Marcus finally arrived at the Kvatch outskirts - cheerful as ever, except this time there were MORE dead corpses littering the main road. Just fantastic. Did these people simply die after expounding their pointless life stories? His horse trod over the corpses, eliciting groans from the apparently lifeless bodies. Strange.

As he passed on, one of the corpses he had ridden over shakily stood up, dusting itself off, as the rest of the group got up.

"Asshole.", muttered one of them in the voice typical of the undead. At that moment, the pursuing wolf pack came upon the zombies - the smell of blood drove them wild, but the decaying ichor was strangely absent from their senses.

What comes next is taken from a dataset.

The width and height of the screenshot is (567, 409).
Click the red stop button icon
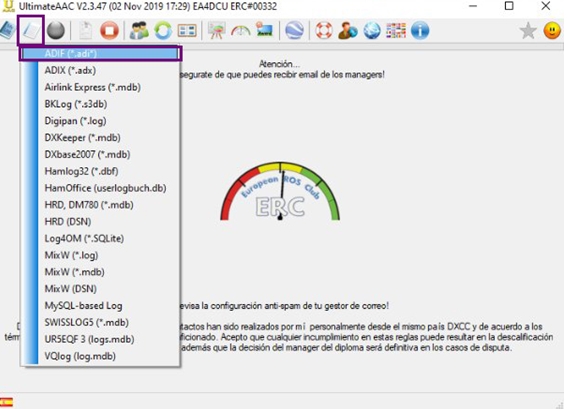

"Oh, shi--" managed another zombie, before being pounced upon by the ferocious lupine. This was not a good day to be undead.

As Marcus' horse clip-clopped along, he briefly examined the twitching corpses surrounding him. Must be the weather, he thought - it was always the weather. That the disfigured bodies began to rise and shuffle after him escaped his attention. Fortunately, zombies being as slow as on old mare encumbered by a fat nobleman (or, perhaps, even slower, though that is quite debatable), Marcus and his horse were in no danger. That is, until a nearby corpse lifted it's head and bit the horse's hoof. The horse whinnied a little before kicking the head off the body - Marcus looked momentarily disgusted, before going back to staring at the trees.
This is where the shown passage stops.